• [Activity]:
For each line of the data below, copy it if it holds the word "computer".

Records contained in a dataset
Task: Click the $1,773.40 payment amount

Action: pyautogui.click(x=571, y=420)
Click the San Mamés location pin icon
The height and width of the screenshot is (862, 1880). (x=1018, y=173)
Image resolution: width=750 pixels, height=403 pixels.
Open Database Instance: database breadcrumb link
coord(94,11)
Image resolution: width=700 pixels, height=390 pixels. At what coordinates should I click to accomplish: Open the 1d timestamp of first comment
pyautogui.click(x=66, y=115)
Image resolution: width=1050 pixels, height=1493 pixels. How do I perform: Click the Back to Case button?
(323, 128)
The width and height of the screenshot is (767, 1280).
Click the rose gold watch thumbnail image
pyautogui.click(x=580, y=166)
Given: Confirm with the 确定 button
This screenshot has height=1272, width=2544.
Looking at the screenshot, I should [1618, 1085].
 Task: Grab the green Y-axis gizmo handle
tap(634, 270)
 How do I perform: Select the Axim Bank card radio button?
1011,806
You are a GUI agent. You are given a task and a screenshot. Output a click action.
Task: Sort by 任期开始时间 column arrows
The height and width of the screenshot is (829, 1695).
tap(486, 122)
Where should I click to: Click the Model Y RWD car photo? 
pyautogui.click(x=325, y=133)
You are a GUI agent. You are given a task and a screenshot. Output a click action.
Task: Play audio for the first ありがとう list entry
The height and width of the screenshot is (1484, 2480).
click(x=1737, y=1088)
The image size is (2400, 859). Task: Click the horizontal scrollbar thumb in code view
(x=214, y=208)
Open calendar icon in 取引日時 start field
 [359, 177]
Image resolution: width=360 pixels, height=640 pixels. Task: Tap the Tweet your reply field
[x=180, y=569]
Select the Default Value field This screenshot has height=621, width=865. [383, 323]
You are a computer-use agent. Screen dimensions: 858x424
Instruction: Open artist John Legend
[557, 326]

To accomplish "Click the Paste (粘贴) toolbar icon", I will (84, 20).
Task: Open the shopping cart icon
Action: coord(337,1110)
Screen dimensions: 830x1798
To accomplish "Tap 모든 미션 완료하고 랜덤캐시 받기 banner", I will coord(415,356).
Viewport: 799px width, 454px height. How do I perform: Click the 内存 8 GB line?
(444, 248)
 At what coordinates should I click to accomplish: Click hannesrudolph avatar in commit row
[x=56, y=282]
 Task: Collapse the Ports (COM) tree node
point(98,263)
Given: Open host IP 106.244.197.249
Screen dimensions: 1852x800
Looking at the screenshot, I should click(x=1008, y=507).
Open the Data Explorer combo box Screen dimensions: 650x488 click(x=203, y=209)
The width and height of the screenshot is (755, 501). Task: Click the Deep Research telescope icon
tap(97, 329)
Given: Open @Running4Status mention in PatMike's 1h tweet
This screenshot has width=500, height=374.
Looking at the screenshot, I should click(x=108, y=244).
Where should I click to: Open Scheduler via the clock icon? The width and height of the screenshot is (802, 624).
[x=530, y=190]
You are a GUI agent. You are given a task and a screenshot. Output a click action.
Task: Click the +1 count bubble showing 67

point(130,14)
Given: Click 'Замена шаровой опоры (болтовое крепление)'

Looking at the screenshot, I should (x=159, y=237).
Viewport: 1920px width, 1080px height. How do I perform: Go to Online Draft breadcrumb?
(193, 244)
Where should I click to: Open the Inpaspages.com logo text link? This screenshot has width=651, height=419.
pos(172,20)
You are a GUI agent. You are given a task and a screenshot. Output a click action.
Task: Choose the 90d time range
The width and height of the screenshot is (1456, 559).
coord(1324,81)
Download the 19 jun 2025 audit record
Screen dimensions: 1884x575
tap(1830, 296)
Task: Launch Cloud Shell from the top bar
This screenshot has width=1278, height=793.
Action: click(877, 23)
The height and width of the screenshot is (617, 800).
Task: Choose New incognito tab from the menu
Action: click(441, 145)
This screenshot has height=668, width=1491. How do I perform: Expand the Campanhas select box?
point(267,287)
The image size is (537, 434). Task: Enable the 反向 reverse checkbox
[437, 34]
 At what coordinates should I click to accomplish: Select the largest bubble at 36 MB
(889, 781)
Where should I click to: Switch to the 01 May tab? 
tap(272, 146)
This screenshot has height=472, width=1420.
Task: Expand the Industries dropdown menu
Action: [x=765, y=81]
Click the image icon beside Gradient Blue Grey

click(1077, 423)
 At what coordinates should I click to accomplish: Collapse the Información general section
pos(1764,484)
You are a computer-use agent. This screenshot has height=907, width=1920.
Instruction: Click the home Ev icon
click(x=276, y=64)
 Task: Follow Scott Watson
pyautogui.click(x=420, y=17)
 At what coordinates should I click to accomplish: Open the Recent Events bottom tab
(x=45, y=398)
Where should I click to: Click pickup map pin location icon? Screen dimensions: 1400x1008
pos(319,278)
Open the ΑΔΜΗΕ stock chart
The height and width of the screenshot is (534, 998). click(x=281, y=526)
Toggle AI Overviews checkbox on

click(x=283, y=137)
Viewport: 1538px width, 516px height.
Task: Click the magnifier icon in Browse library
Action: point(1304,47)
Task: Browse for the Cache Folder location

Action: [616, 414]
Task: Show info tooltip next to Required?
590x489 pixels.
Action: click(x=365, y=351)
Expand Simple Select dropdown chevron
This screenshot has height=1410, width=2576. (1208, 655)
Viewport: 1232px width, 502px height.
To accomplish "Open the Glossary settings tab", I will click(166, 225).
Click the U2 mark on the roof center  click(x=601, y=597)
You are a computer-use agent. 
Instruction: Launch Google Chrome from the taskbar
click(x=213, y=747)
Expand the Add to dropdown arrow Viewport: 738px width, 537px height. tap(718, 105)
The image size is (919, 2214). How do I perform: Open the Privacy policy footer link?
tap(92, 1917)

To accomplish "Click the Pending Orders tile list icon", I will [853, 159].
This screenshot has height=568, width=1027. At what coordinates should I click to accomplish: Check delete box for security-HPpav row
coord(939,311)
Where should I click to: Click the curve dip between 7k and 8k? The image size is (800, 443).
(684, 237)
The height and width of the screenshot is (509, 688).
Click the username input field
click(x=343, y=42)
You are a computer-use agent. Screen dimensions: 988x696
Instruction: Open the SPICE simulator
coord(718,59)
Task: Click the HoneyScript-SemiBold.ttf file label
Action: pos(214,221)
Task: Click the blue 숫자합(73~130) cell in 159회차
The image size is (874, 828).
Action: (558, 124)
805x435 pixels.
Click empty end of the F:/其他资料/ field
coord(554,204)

• [Written answer]:
You are a computer-use agent. Screen dimensions: 858x424
You are a computer-use agent. This screenshot has height=907, width=1920.
You are a computer-use agent. 
You are a computer-use agent. Screen dimensions: 988x696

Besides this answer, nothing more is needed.